» TASK ITEM: The output should match, line for line, the records from the line containing "Task: Go to 看板 kanban sidebar icon" through the line containing "Image resolution: width=1360", with every picture left out.

» SOURCE RECORDS:
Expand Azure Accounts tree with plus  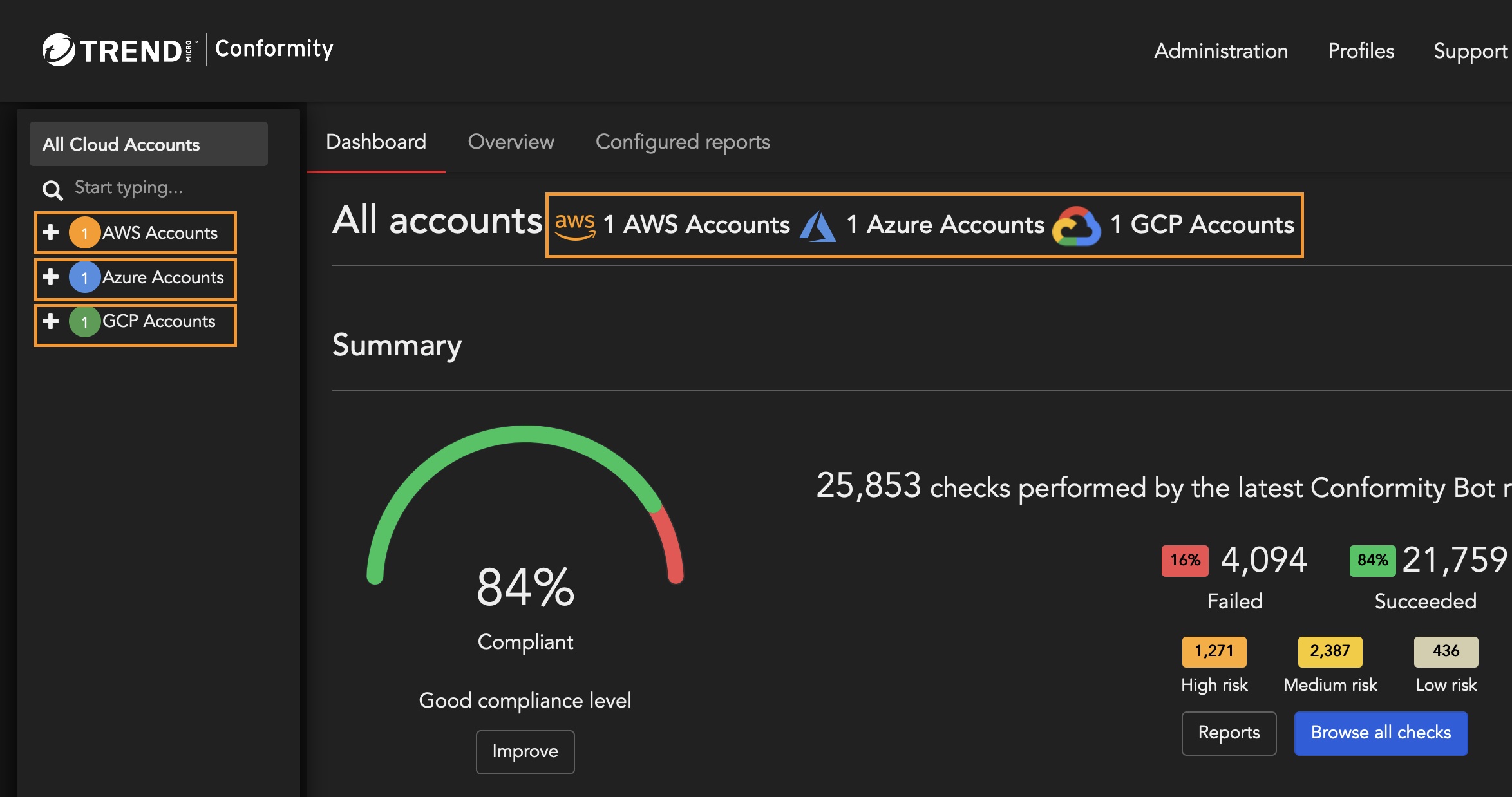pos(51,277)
==
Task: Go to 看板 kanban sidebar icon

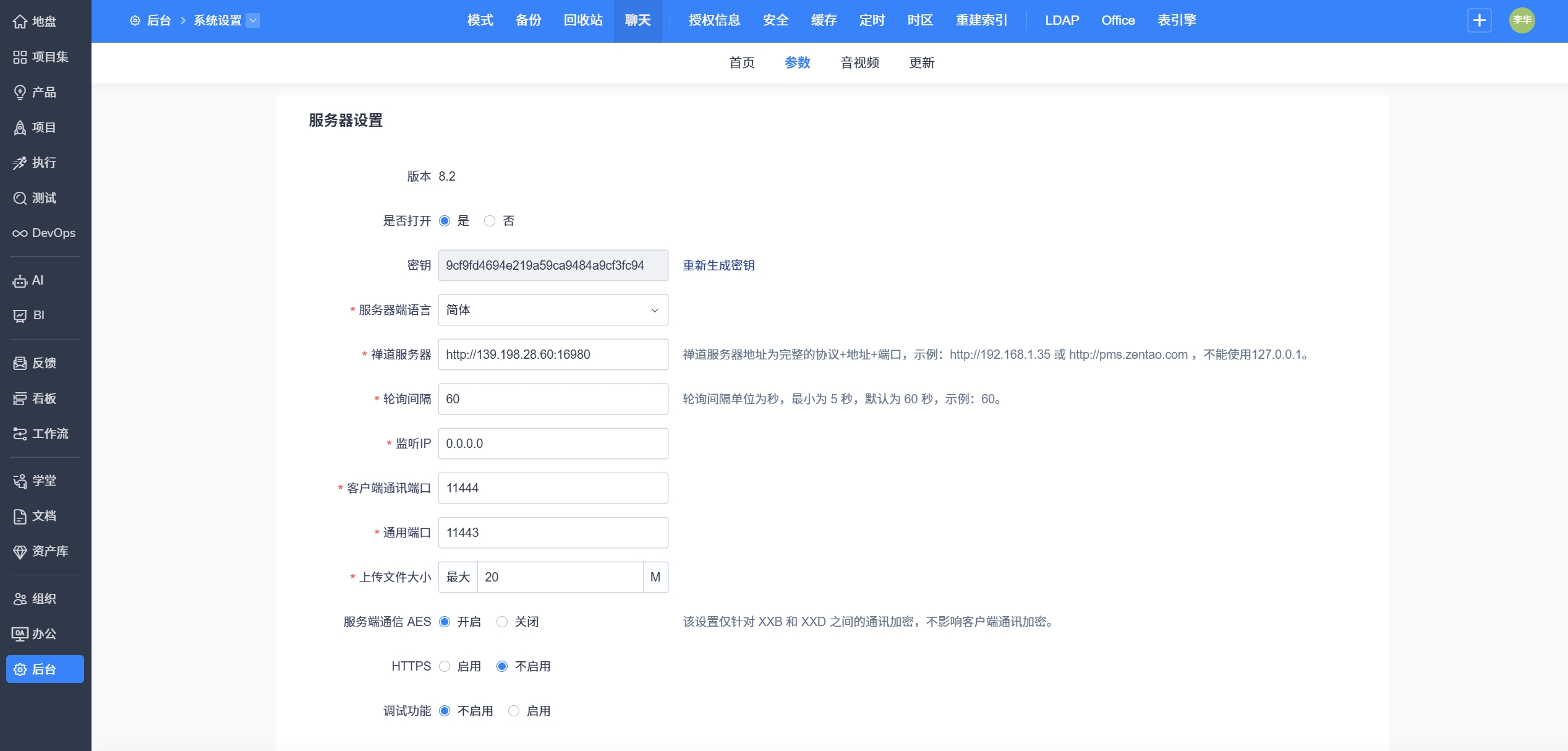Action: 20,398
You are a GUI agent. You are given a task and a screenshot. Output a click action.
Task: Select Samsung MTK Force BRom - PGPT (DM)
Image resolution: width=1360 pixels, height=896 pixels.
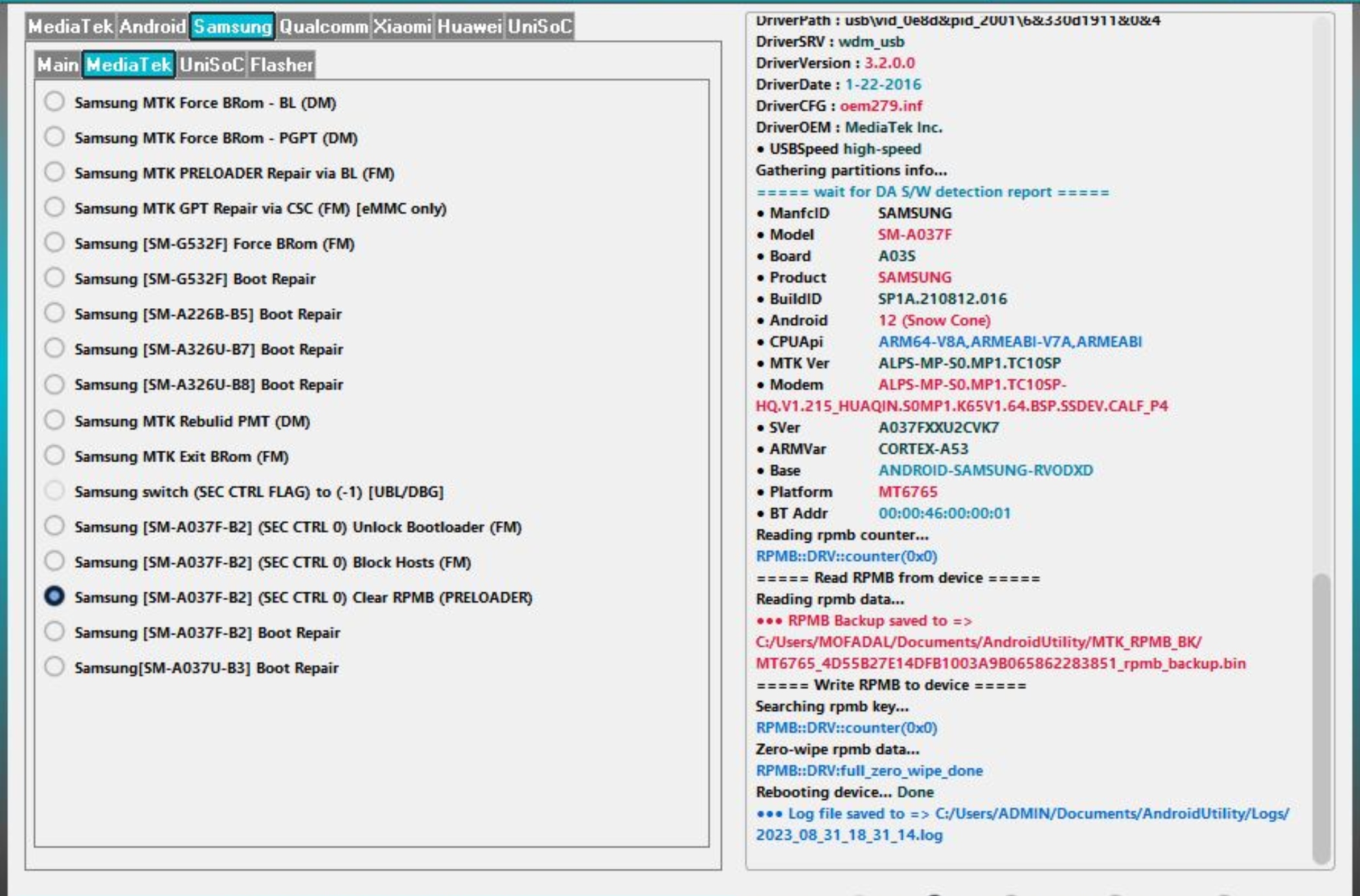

» RESPONSE FOR THIS EXERCISE:
Task: Go to 看板 kanban sidebar icon

Action: 20,398
You are a GUI agent. You are given a task and a screenshot. Output a click action.
Task: Select Samsung MTK Force BRom - PGPT (DM)
Image resolution: width=1360 pixels, height=896 pixels.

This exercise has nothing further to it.